Well let freedom ring.  Not.  By and large there are no indigenous parties and everyone under the sun are only offered the stoogeocracy as their options.

Slumberjack

Slumberjack wrote:
Get over yourself.  The subject matter here is broader than you.  Also, stop referring to people by the colour of their skin.

And stop stalking me from thread to thread.

kropotkin1951

I find this whole us/them debate interesting and troubling at the same time. I have FN's relatives including Grandchildren. They are in a blended family and two of the four kids are FN's with some settler blood while the other two are fully settler. Do they have different obligations in this country based on race or should they be pulling together as one family? 

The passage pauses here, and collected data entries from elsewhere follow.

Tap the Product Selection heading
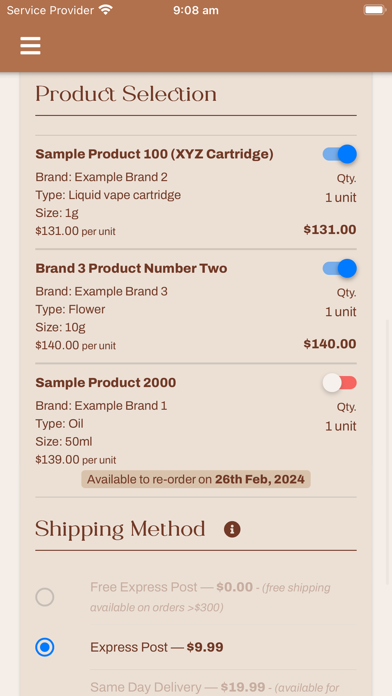This screenshot has width=392, height=696. [x=126, y=94]
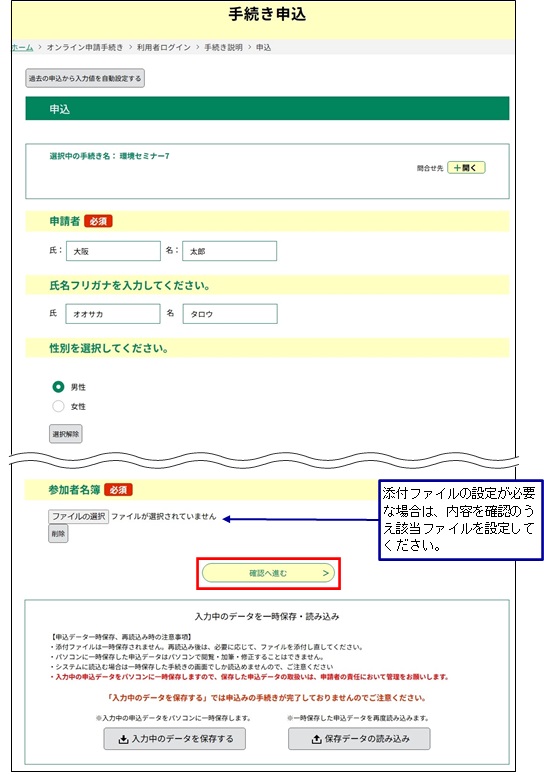Expand the 問合せ先 section with 開く

pyautogui.click(x=466, y=168)
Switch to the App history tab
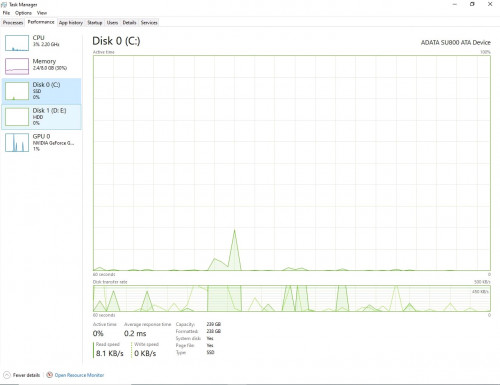Screen dimensions: 500x385 point(71,23)
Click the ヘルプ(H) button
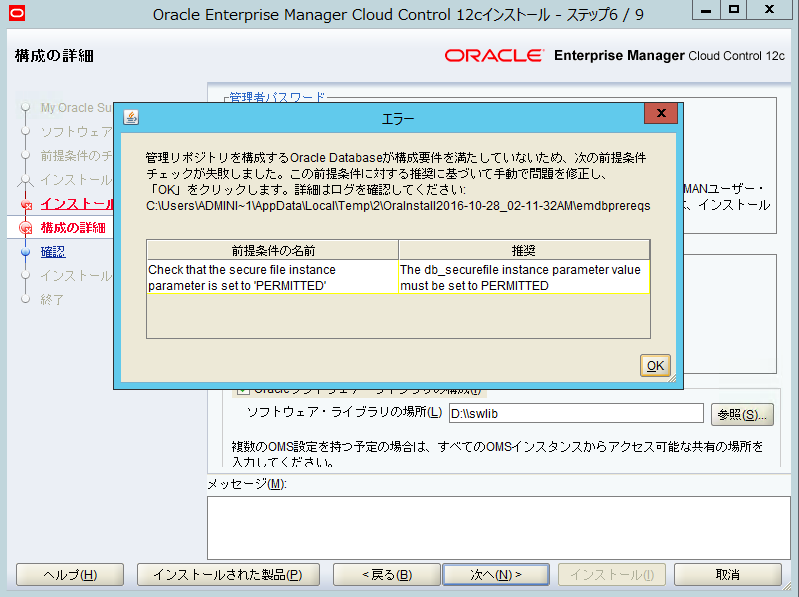Image resolution: width=799 pixels, height=597 pixels. (70, 575)
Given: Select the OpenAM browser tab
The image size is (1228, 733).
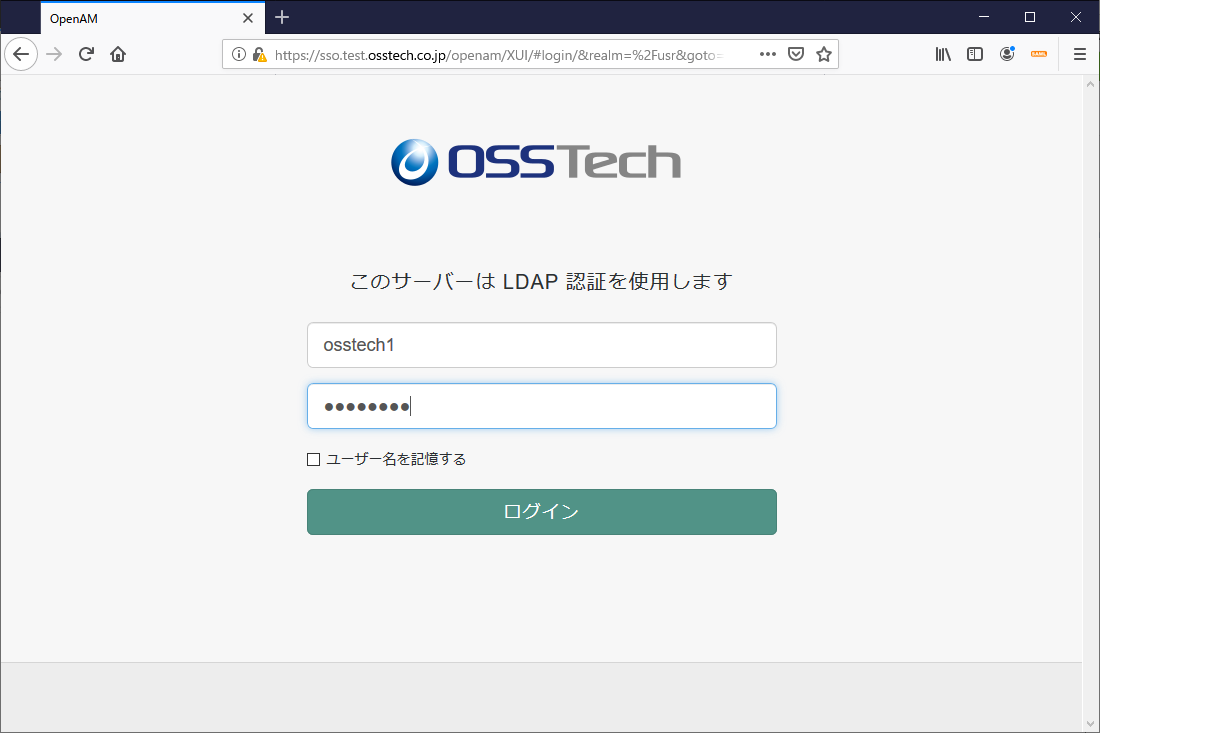Looking at the screenshot, I should (140, 17).
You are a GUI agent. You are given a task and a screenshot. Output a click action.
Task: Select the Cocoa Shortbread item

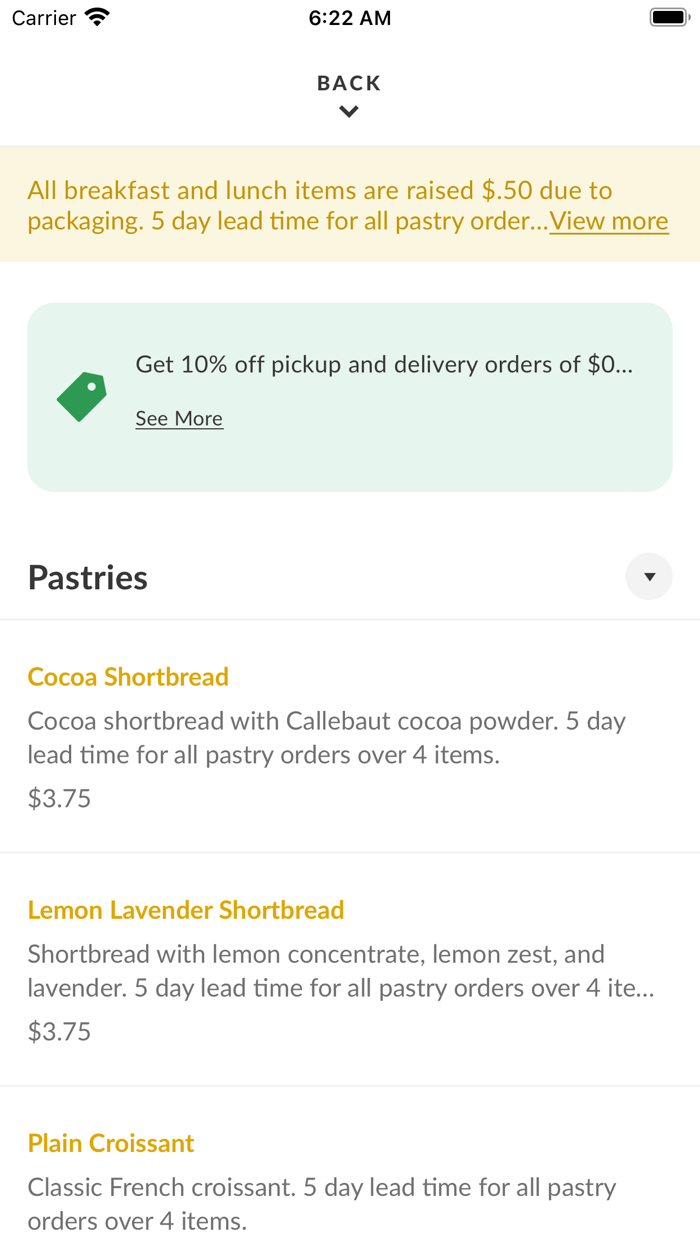click(128, 677)
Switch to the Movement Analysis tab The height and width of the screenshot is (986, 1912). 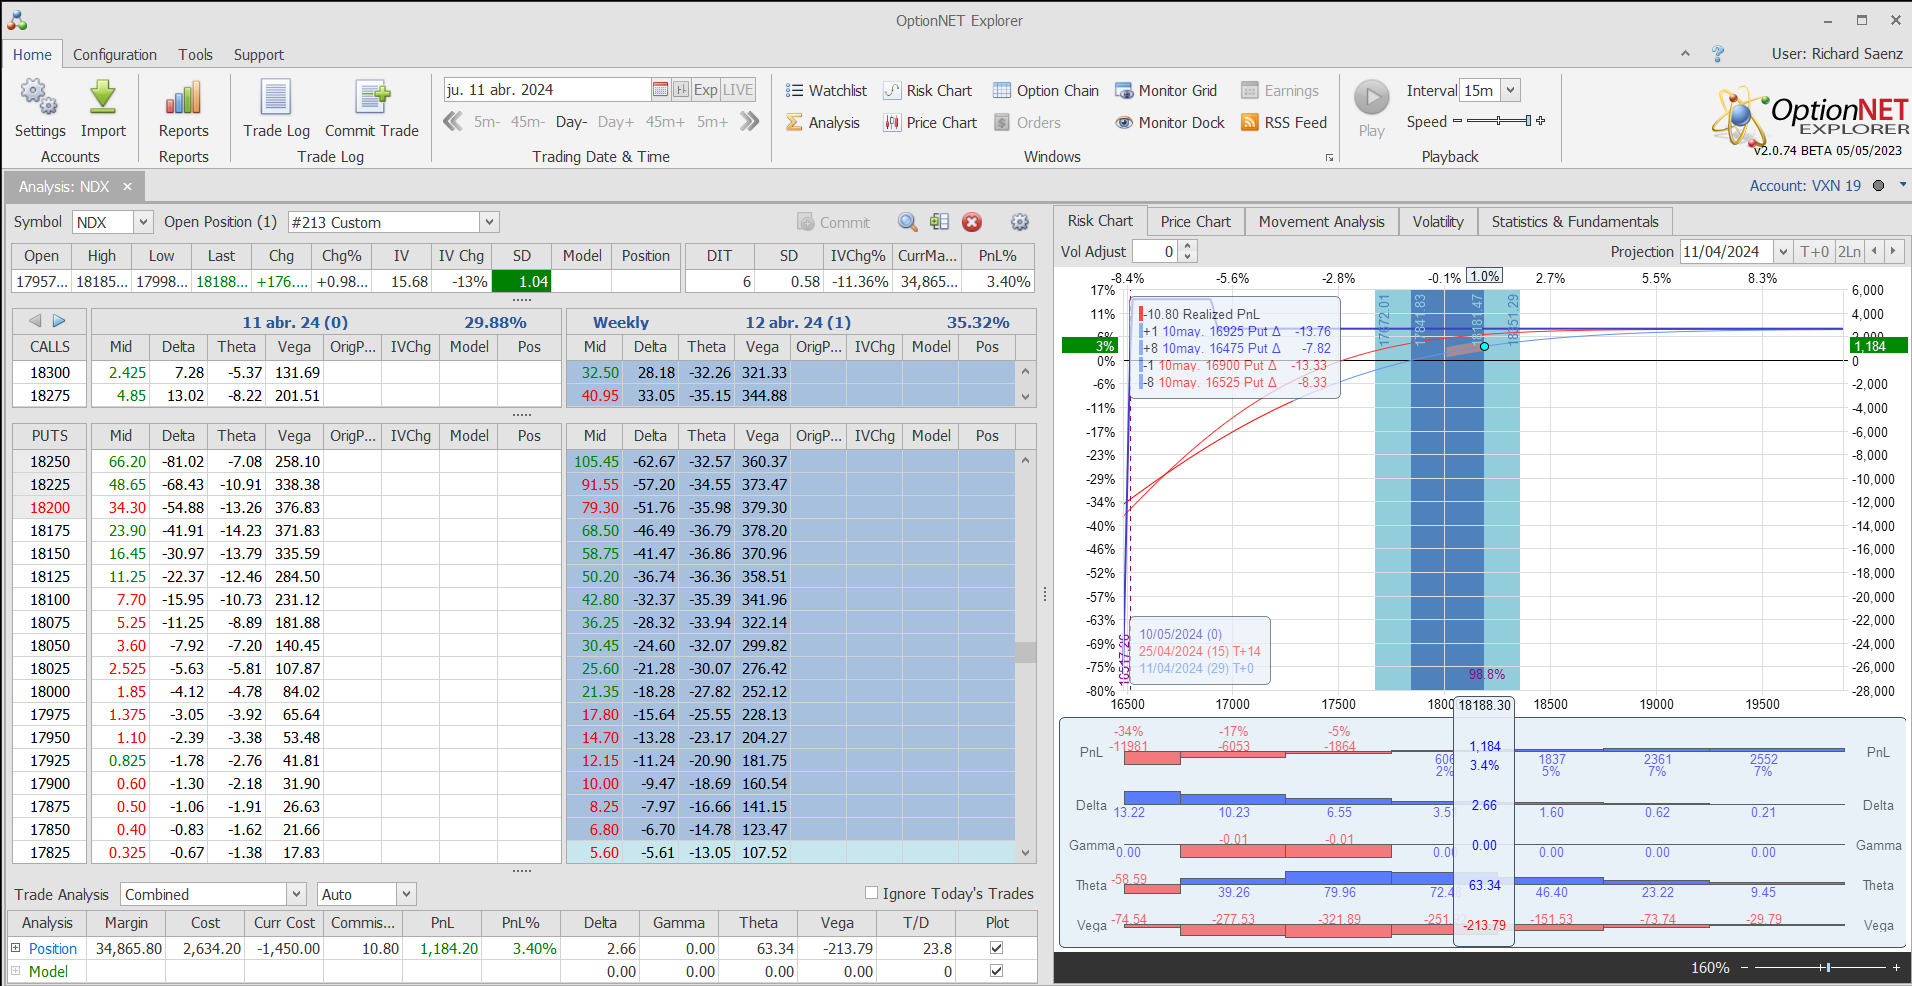1321,221
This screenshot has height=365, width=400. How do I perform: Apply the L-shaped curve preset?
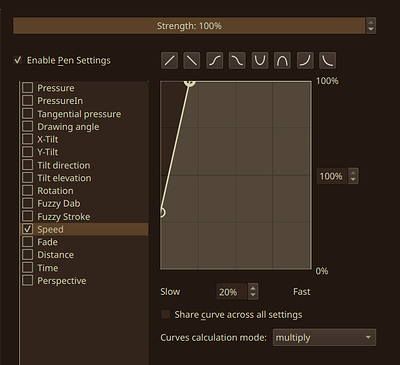click(x=327, y=61)
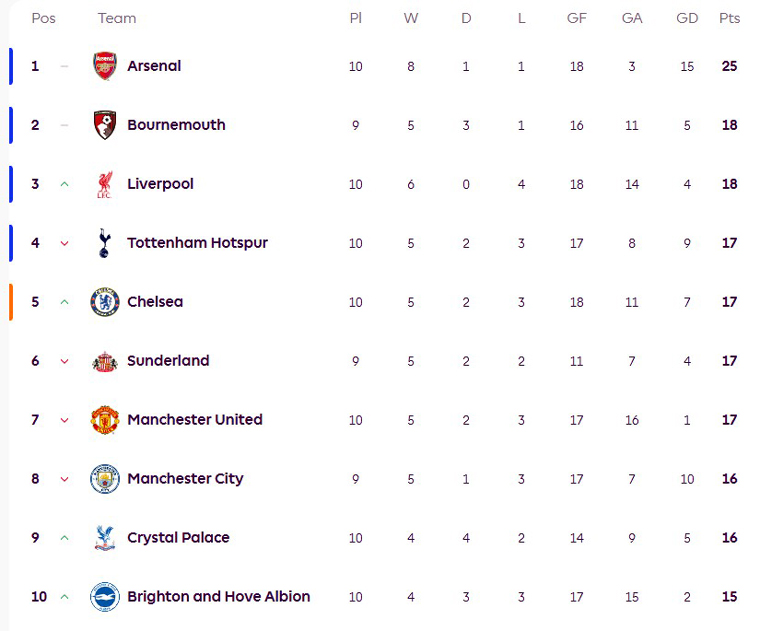
Task: Click the Crystal Palace eagle crest
Action: pos(104,538)

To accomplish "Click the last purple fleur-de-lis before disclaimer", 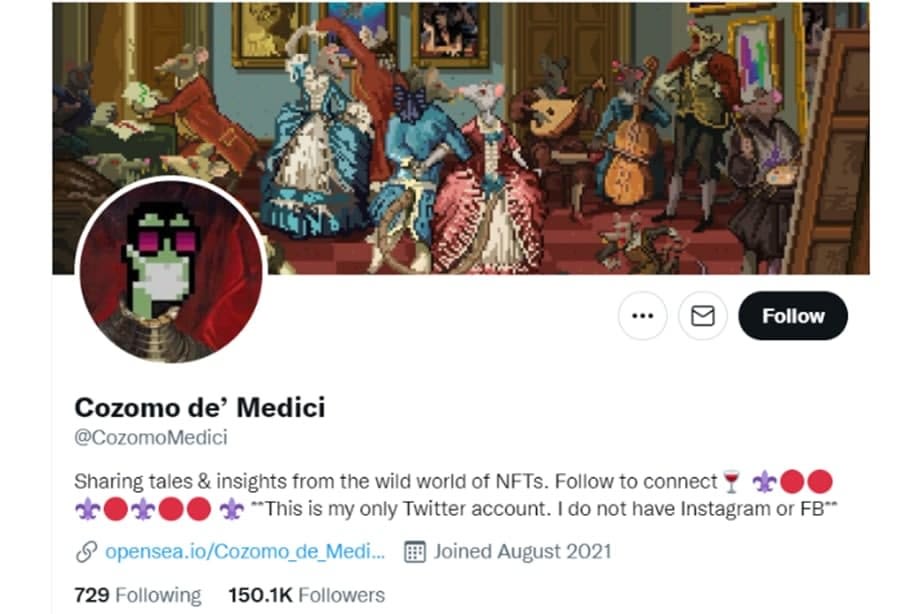I will point(231,509).
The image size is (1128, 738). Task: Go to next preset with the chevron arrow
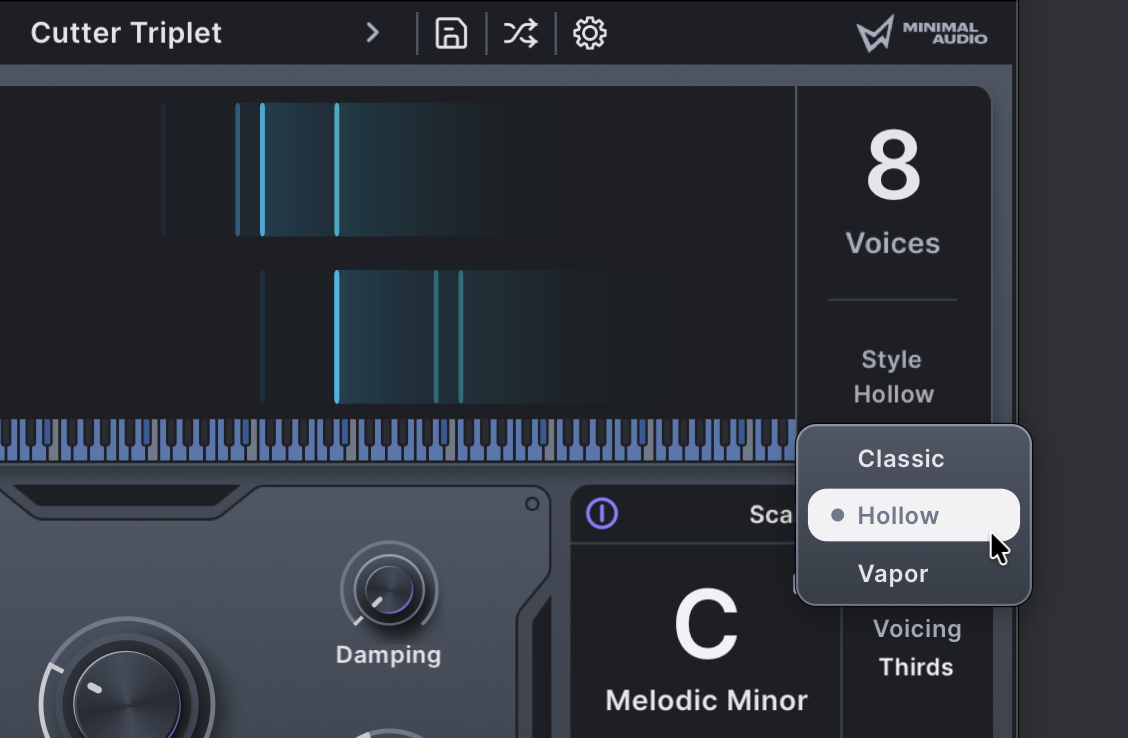coord(373,34)
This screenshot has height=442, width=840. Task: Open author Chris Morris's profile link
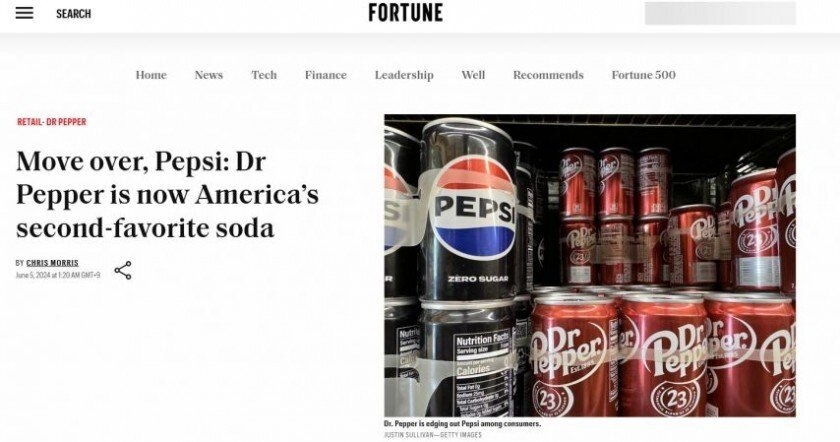pos(52,263)
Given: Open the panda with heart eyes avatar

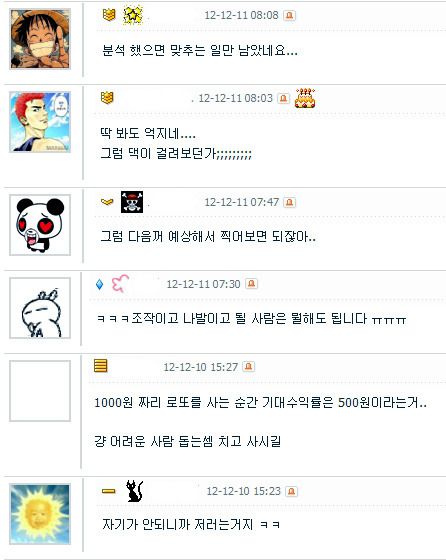Looking at the screenshot, I should point(40,225).
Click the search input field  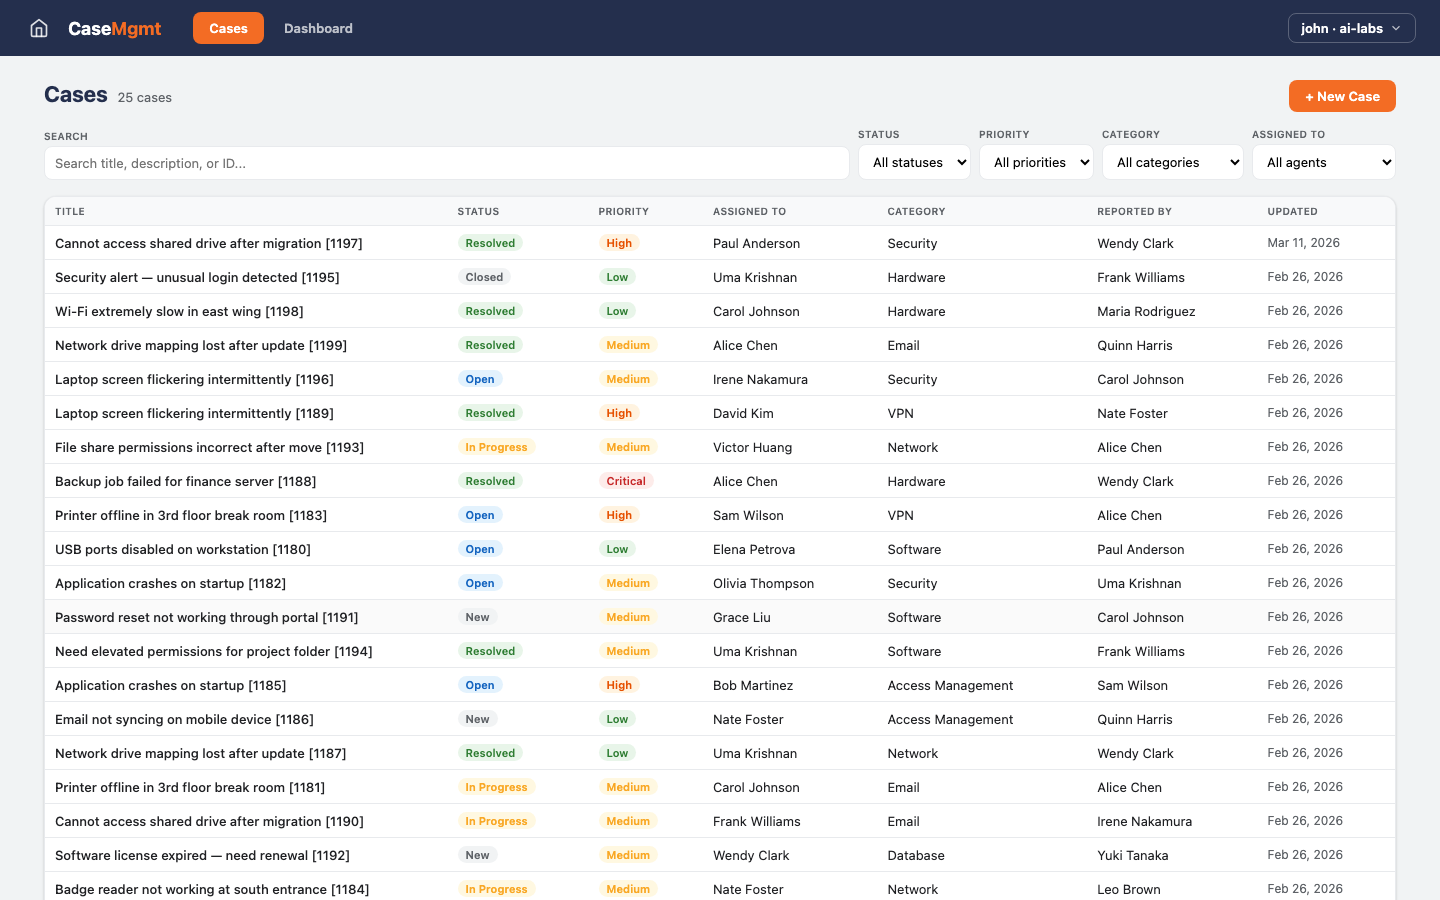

I also have nieces and nephews who are black and proud of it. My favourite line from one of them was about our shared Acadian history when I was relating the story of the Grand Dérangement. He said; "just my luck even the white side of my family were persecuted."

Personally I think my obligation is to teach my grandchildren about their history.

 

JKR

Slumberjack wrote:

JKR wrote:
One difference between Canada and occupied France is that people in occupied France were not allowed to establish political parties opposed to their occupation while here in Canada people are free to establish political parties that are free to run in elections opposing the government.

Well let freedom ring.  Not.  By and large there are no indigenous parties and everyone under the sun are only offered the stoogeocracy as their options.

If we had electoral reform, indigenous parties could form much more easily since there would be no vote-splitting. As it is, most indigenous people who participate in formal politics seem to gravitate to the NDP and/or Liberals.

If the stoogeocracy is ever replaced, I suspect it will be replaced by a system that also contains voting and elections.